John Wilden Hughes, Jr. (February 18, 1950 – August 6, 2009) was an American
film director,
producer and
writer. He scripted some of the most successful films of the 1980s and early 1990s, including
National Lampoon's Vacation;
Ferris Bueller's Day Off;
Weird Science;
The Breakfast Club;
Some Kind of Wonderful;
Sixteen Candles;
Pretty in Pink;
Planes, Trains and Automobiles;
Uncle Buck;
Career Opportunities ;
Home Alone and its sequel
Home Alone 2: Lost in New York.
Early life
Hughes was born in
Lansing, Michigan, to a mother who volunteered in charity work and John Hughes, Sr., who worked in sales.

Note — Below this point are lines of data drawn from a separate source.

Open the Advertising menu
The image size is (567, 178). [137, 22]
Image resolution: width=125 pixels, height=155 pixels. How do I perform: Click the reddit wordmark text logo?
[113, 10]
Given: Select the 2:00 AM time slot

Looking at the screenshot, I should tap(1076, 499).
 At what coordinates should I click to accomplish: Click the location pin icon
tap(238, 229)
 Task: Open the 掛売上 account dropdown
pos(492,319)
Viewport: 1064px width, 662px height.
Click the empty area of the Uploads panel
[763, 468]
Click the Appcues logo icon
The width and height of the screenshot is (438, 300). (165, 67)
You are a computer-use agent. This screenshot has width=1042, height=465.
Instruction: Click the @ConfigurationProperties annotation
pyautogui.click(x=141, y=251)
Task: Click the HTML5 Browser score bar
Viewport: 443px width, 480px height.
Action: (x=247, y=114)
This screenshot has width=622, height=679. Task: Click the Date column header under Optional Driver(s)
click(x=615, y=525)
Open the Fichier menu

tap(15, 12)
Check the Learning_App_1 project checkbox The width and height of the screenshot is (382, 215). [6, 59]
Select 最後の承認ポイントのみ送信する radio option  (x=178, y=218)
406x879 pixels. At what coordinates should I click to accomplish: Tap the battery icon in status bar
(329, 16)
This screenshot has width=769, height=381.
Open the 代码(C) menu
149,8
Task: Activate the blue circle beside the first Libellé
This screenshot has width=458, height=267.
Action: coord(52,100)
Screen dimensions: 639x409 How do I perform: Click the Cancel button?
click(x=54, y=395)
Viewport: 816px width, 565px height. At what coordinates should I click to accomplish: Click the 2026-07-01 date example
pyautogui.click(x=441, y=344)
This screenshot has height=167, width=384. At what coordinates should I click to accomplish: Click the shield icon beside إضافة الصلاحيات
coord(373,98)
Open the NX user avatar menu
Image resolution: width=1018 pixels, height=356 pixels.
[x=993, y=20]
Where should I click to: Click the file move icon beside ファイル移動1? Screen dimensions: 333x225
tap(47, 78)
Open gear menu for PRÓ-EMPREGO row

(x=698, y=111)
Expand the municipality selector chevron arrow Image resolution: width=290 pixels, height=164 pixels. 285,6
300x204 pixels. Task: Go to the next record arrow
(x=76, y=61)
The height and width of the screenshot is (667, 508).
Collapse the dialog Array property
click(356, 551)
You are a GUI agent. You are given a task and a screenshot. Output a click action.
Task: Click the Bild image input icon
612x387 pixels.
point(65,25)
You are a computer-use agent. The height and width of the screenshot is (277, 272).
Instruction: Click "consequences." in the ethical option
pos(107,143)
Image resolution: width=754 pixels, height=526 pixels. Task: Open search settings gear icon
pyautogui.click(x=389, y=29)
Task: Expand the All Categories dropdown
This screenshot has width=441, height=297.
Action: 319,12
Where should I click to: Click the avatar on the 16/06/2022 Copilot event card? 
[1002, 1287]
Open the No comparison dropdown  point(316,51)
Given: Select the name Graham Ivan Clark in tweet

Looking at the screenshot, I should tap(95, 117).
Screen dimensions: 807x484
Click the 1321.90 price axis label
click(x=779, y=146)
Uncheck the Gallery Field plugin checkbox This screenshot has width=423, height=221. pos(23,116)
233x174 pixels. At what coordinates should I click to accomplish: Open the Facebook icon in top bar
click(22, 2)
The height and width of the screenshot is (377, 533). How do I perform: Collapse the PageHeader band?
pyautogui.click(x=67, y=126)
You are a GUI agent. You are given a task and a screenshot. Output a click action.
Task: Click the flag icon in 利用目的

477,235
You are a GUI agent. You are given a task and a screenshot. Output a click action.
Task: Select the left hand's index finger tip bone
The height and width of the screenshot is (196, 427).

He spent the first 12 years of his life in
Grosse Pointe, Michigan.
Hughes described himself as a kid as "kind of quiet."
While admittedly not an athlete, Hughes was a devoted
Detroit Red Wings hockey fan and admired star player
Gordie Howe (Hughes later gave tribute to Howe in
Ferris Bueller's Day Off).
In 1962, Hughes's family moved to
Northbrook, Illinois, where Hughes’s father found work selling roofing materials.
Graduating from
Glenbrook North High School in 1968, Hughes used Northbrook and the adjacent
North Shore area for shooting locations and settings in many of his films, though he usually left the name of the town unsaid, or referred to it as "
Shermer, Illinois", Shermerville being the original name of Northbrook. In high school, he met Nancy Ludwig, to whom he was married from 1970 until his death. They had two sons, John Hughes III, born in 1976, and James Hughes, born in 1979.